== Reading passage
A group of New Albany residents has formed a committee to challenge what its leaders contend is a freewheeling tax-and-spend mentality in the city government ... Larry Kochert, a former council member, praised Denhart and the Martins, saying he also has become increasingly concerned about how little “backbone” is being shown by city leaders to rein in spending.

Denhart and others “are doing a good job,” Kochert said. “I wish I'd thought of it myself.”
Typically, Kochert didn't think of it, and that's the primary reason for a council career bereft of achievement.

Saturday, November 15, 2008

New Albany's YMCA as metaphor: 3 + 1 = wannabeen.

On Friday, I posted a treatise on the nature and practice of shameless hypocrisy, as personified by former city councilman Larry Kochert. Here's a portrait of the con artist as a not-quite-housebroken old man.
====
== Data lines
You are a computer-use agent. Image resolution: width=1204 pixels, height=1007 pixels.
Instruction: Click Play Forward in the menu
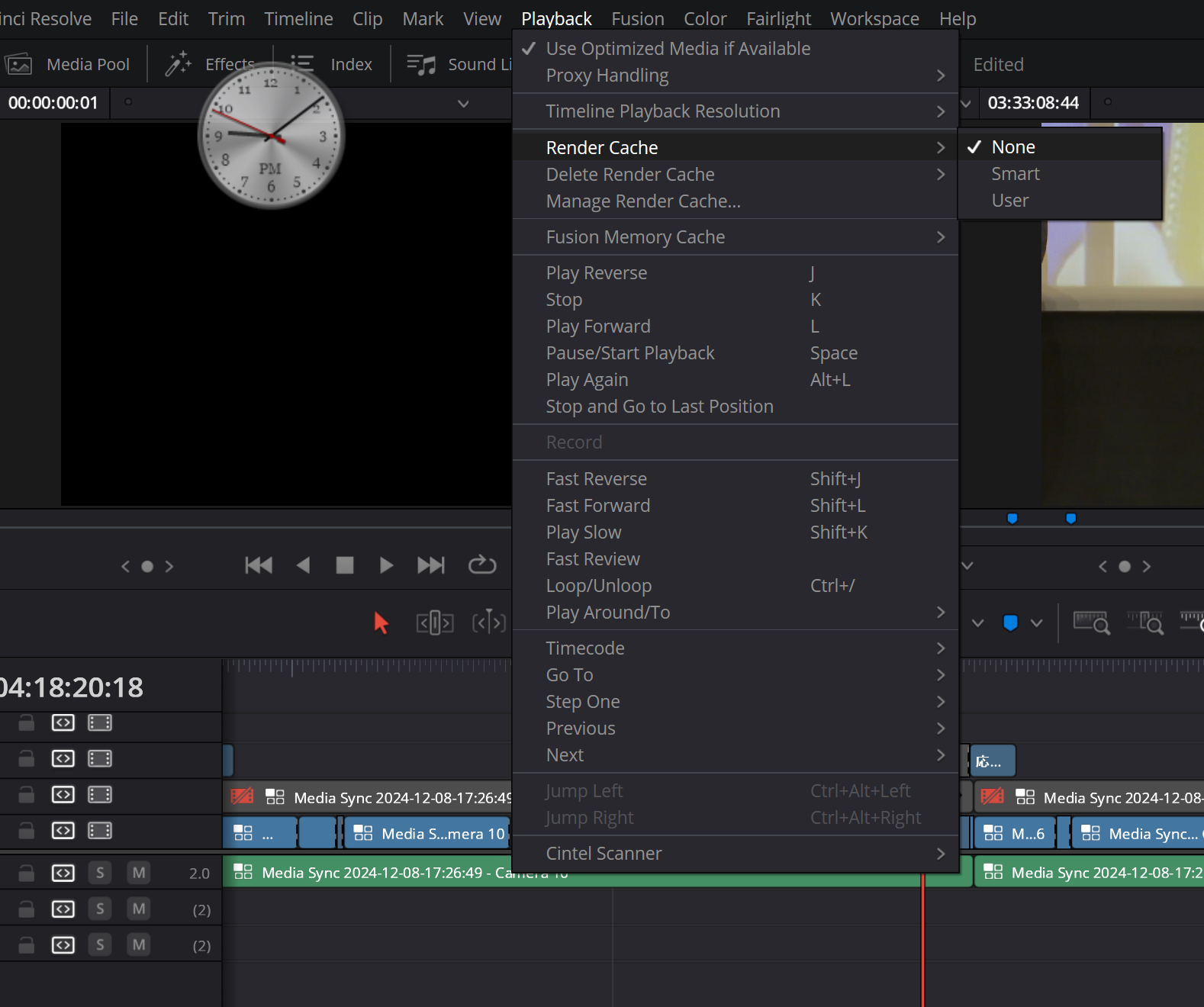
====
■ **Complete the following**
A - In the blog post on New Albany city politics, what do the leaders of the newly formed residents' committee say they want to challenge?
B - Carry on the blog post on New Albany city politics from the point where it stops.

■ **Results of the tasks**
A - A freewheeling tax-and-spend mentality in the city government.

B -
Predictably, not unlike a knee-panted, snot-clogged child on the playground, Larry Kochert simply couldn’t resist stepping across the chalk line after being told that by doing so, he would emerge as a buffoon, and so there he was, giggling at his perceived rambunctiousness, approaching me not once, not twice, but three times to toss adolescent jibes – and in the process, well, emerging as a buffoon, and in the process proving the veracity of everything written about him in this space since we had the temerity to begin chronicling Kochert’s abject political futility at the dawn of his mercifully final term in orifice.
Earlier today, reader ecology warrior stirred the pot, observing:

I spoke to the source and he said it was 4 times he taunted you, not three.

Hmm. Perhaps I paused to gauge the size of the crowd and missed one of Kochert's outbreaks of flaccid faltulence. Since I make no firm claims to advanced mathematical aptitude, bear with me while I dope it out.

If, by his own admission, King Larry taunted me four times rather than three, does this mean that he is 25% more childish than previously thought?

Inquiring minds want to know. At least we can be sure that he remains 100% gone from the council, and for that the city breathes a huge sigh of relief.

Friday, November 14, 2008

Let’s take a look at the Gang of Four’s scorecard from last evening’s opening reception at the YMCA.

(If you’re a friend of The King, you may wish to turn to the funny pages.)

Wait a minute … on second thought, the former councilman is the funny pages, though only if unintentional bathos counts as humor. It certainly worked for George W. Bush.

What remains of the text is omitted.